Exercise inputs:

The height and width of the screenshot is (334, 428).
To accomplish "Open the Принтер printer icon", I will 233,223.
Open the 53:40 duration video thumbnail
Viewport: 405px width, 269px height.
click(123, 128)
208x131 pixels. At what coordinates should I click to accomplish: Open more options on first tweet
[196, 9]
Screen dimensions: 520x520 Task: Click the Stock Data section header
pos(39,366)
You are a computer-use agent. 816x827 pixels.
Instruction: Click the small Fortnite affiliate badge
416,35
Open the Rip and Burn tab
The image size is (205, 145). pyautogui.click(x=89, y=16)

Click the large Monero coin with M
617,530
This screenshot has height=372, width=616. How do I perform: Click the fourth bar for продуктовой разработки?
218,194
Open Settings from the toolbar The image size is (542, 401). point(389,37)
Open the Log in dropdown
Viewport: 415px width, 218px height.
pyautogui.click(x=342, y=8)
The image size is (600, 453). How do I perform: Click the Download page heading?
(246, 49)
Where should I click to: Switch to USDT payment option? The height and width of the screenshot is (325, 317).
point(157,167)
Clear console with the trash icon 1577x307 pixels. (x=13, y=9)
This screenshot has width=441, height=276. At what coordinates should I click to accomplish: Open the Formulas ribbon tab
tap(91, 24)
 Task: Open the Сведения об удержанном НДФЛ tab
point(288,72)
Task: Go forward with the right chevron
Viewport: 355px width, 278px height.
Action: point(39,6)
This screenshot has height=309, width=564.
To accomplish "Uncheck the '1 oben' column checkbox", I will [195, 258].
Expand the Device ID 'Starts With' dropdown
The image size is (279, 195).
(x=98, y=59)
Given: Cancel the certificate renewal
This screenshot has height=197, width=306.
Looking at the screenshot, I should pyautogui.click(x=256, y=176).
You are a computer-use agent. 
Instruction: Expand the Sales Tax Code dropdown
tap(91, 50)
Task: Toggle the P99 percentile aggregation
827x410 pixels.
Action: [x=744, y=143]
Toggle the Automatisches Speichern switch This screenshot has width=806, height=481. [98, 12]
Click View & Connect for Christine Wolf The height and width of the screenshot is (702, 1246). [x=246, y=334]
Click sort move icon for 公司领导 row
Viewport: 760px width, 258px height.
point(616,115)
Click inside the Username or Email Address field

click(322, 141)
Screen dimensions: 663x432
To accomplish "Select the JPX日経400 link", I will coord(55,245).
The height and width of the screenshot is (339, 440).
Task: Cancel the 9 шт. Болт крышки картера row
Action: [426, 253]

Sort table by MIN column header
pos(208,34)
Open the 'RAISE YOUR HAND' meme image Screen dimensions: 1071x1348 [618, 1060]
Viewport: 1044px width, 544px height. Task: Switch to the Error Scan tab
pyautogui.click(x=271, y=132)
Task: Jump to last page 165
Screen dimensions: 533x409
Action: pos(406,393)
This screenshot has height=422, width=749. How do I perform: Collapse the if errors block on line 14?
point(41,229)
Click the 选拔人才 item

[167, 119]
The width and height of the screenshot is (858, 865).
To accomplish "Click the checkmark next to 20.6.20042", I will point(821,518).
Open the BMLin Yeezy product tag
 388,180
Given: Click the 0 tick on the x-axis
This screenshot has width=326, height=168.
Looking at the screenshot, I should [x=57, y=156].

What is needed: Every entry should be output exactly as written, please.

Exercise response:
The height and width of the screenshot is (334, 428).
To accomplish "Open the Принтер printer icon", I will 233,223.
Open the 53:40 duration video thumbnail
Viewport: 405px width, 269px height.
click(123, 128)
208x131 pixels. At what coordinates should I click to accomplish: Open more options on first tweet
[196, 9]
Screen dimensions: 520x520 Task: Click the Stock Data section header
pos(39,366)
You are a computer-use agent. 816x827 pixels.
Instruction: Click the small Fortnite affiliate badge
416,35
Open the Rip and Burn tab
The image size is (205, 145). pyautogui.click(x=89, y=16)

Click the large Monero coin with M
617,530
This screenshot has height=372, width=616. How do I perform: Click the fourth bar for продуктовой разработки?
218,194
Open Settings from the toolbar The image size is (542, 401). point(389,37)
Open the Log in dropdown
Viewport: 415px width, 218px height.
pyautogui.click(x=342, y=8)
The image size is (600, 453). How do I perform: Click the Download page heading?
(246, 49)
Where should I click to: Switch to USDT payment option? The height and width of the screenshot is (325, 317).
point(157,167)
Clear console with the trash icon 1577x307 pixels. (x=13, y=9)
This screenshot has width=441, height=276. At what coordinates should I click to accomplish: Open the Formulas ribbon tab
tap(91, 24)
 Task: Open the Сведения об удержанном НДФЛ tab
point(288,72)
Task: Go forward with the right chevron
Viewport: 355px width, 278px height.
Action: point(39,6)
This screenshot has height=309, width=564.
To accomplish "Uncheck the '1 oben' column checkbox", I will [195, 258].
Expand the Device ID 'Starts With' dropdown
The image size is (279, 195).
(x=98, y=59)
Given: Cancel the certificate renewal
This screenshot has height=197, width=306.
Looking at the screenshot, I should pyautogui.click(x=256, y=176).
You are a computer-use agent. 
Instruction: Expand the Sales Tax Code dropdown
tap(91, 50)
Task: Toggle the P99 percentile aggregation
827x410 pixels.
Action: [x=744, y=143]
Toggle the Automatisches Speichern switch This screenshot has width=806, height=481. [98, 12]
Click View & Connect for Christine Wolf The height and width of the screenshot is (702, 1246). [x=246, y=334]
Click sort move icon for 公司领导 row
Viewport: 760px width, 258px height.
point(616,115)
Click inside the Username or Email Address field

click(322, 141)
Screen dimensions: 663x432
To accomplish "Select the JPX日経400 link", I will coord(55,245).
The height and width of the screenshot is (339, 440).
Task: Cancel the 9 шт. Болт крышки картера row
Action: [426, 253]

Sort table by MIN column header
pos(208,34)
Open the 'RAISE YOUR HAND' meme image Screen dimensions: 1071x1348 [618, 1060]
Viewport: 1044px width, 544px height. Task: Switch to the Error Scan tab
pyautogui.click(x=271, y=132)
Task: Jump to last page 165
Screen dimensions: 533x409
Action: pos(406,393)
This screenshot has height=422, width=749. How do I perform: Collapse the if errors block on line 14?
point(41,229)
Click the 选拔人才 item

[167, 119]
The width and height of the screenshot is (858, 865).
To accomplish "Click the checkmark next to 20.6.20042", I will point(821,518).
Open the BMLin Yeezy product tag
 388,180
Given: Click the 0 tick on the x-axis
This screenshot has width=326, height=168.
Looking at the screenshot, I should [x=57, y=156].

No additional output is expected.